Le Matif comme atout
En aliment du bétail, Solagri innove encore plus en proposant à ses clients éleveurs d'utiliser également le Matif pour éviter de subir l'envolée des cours des matières premières et avoir une visibilité sur au moins une campagne. « Ainsi, en décembre 2011, on pouvait proposer à un éleveur un contrat de 100 t d'aliment à 300 €/t maxi pour un an. On l'indexe sur le Matif colza. Aujourd'hui, le cours du colza est à 450 €/t, mais pour eux l'aliment restera à 300 €/t. Si inversement, le cours du colza avait baissé, l'aliment leur aurait été vendu à 300 €/t et ils auraient récupéré sur le Matif la différence entre ce prix et le cours réel. La majorité des adhérents y adhère pour sécuriser leurs charges. Grâce à ce service, nous vendons déjà aujourd'hui 12 000 t d'aliments. »

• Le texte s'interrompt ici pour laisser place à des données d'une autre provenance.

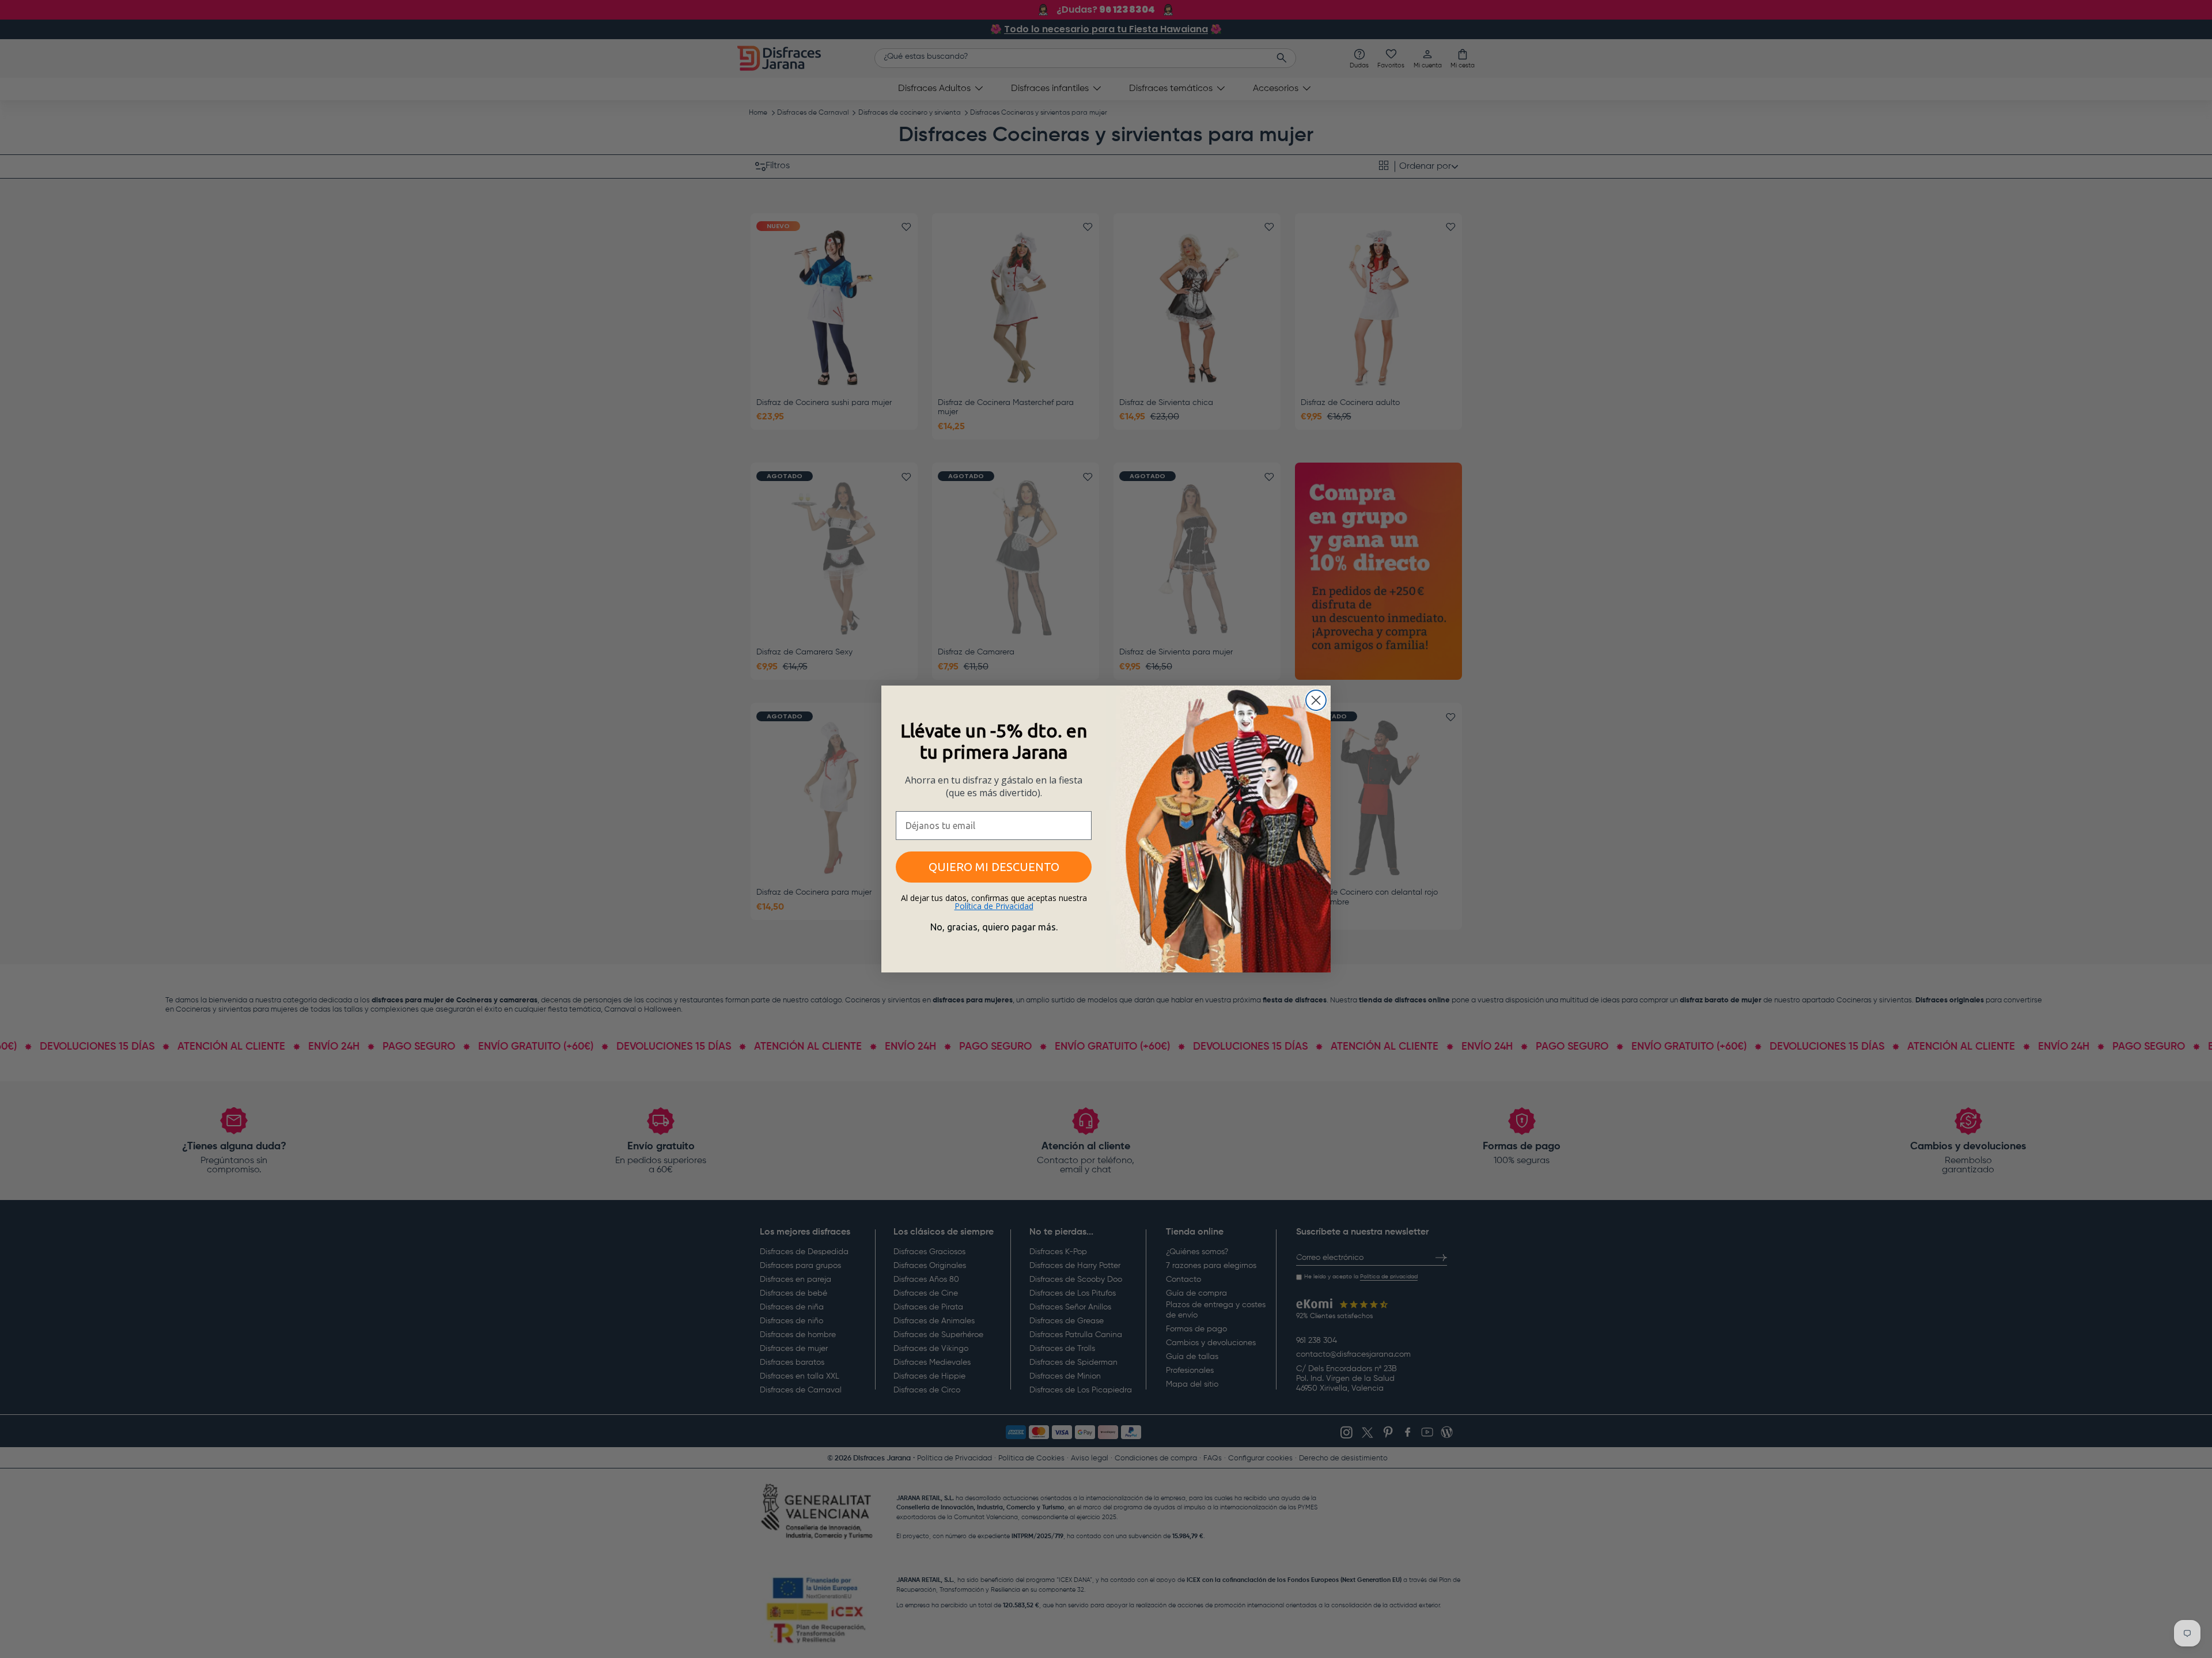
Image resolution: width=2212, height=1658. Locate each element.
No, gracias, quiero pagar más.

Sur sa zone d'activité, les concurrents directs de Solagri côté coops sont EMC2 surtout, et dans une moindre mesure la Cal et Lorca, et côté négoces, Soufflet. Premier négoce de Lorraine en matière de collecte (après Soufflet dont le siège n'est pas dans la région) et second ou troisième en appro, Solagri ne manque pas d'atouts pour garder son rang. « Nous sommes sur le terrain tous les jours. Notre force en matière d'appro, c'est plus la technique que la vente. Nous avons un conseiller qui a vingt-cinq ans d'expérience et celle-ci est reconnue par nos clients. Utiliser le Matif pour la commercialisation de la collecte et la vente d'aliment du bétail constitue un deuxième atout qui nous démarque de la concurrence. Détenir une capacité de stockage sur le port de Metz est aussi un avantage et une sécurité que n'ont pas les autres négoces, hormis Soufflet. »

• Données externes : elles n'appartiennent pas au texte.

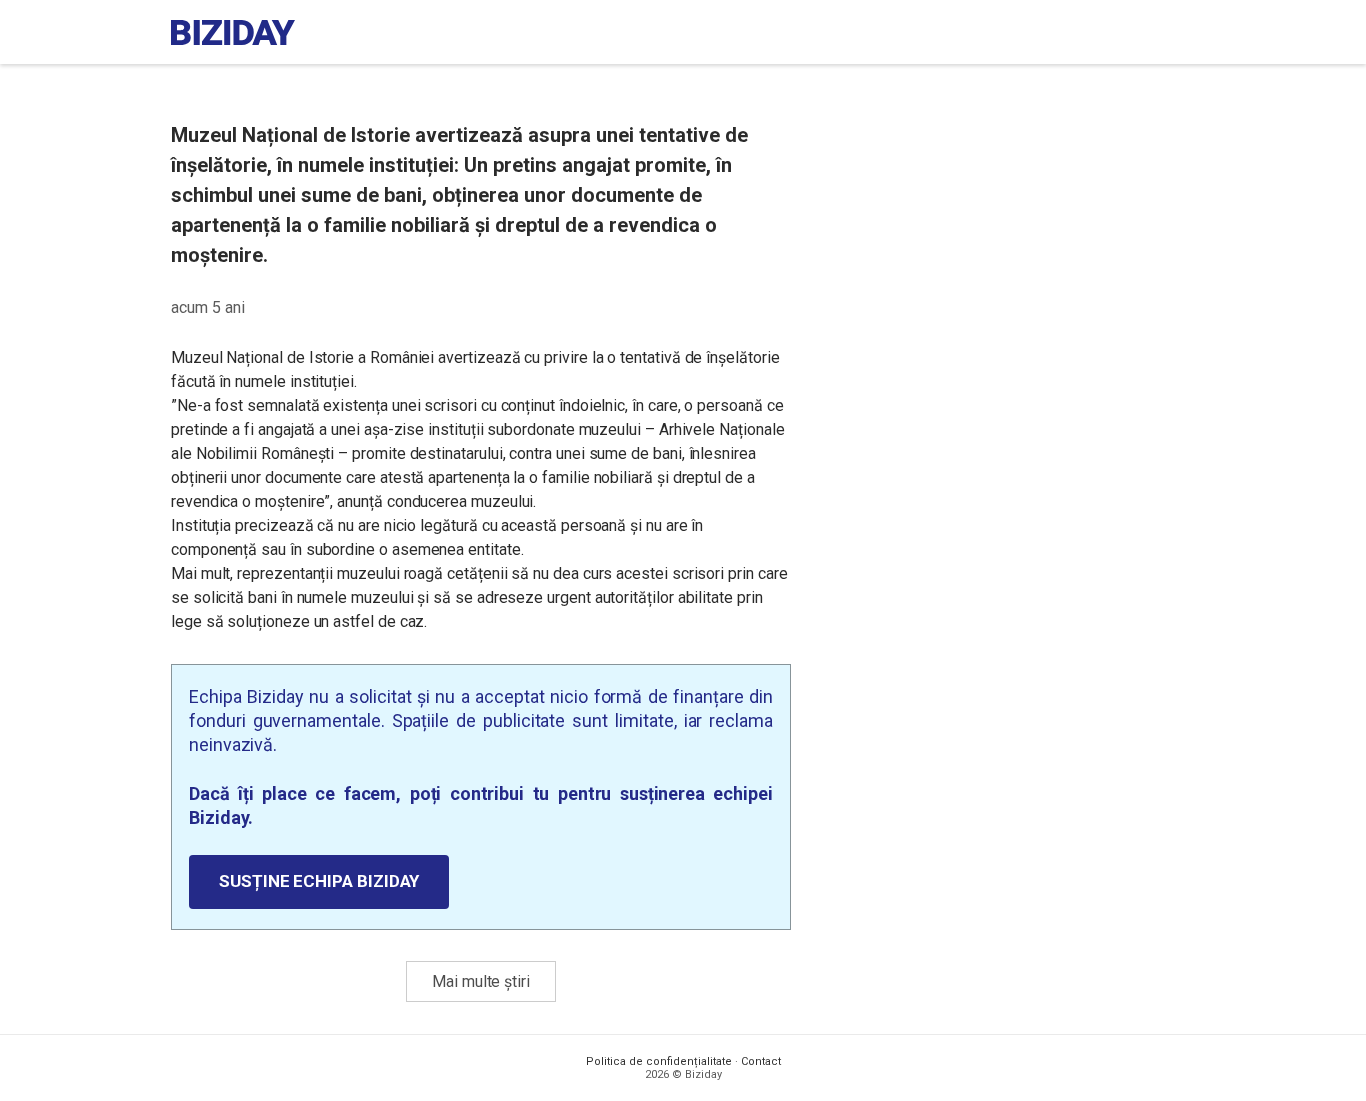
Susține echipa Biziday (319, 881)
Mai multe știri (481, 981)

Gagner de nouveaux clients
« Dans la région, les agriculteurs veulent garder une alternative aux grands groupes qu'ils soient coopératifs ou négoces. Nous avons donc une carte à jouer. Notre objectif est de poursuivre le développement de la structure, tout d'abord en embauchant au moins un salarié pour soulager un peu la charge de travail de chacun. Notre technicité en protection des cultures, nous aidera encore à gagner de nouveaux clients. Le but est de conforter notre position sur notre zone actuelle car, avec les autres négoces régionaux, nous nous sommes fixés des limites géographiques. Le développement passe aussi par les nouvelles technologies comme le marché à terme et un extranet sur notre site où les clients y trouvent les cours du jour, la clôture du Matif, les bons de livraison, leurs factures, des analyses techniques des marchés... » Bref, Laurent Gautrot ne se fait pas trop de soucis sur la pérennité de sa petite entreprise, même si elle se trouve au milieu des grands.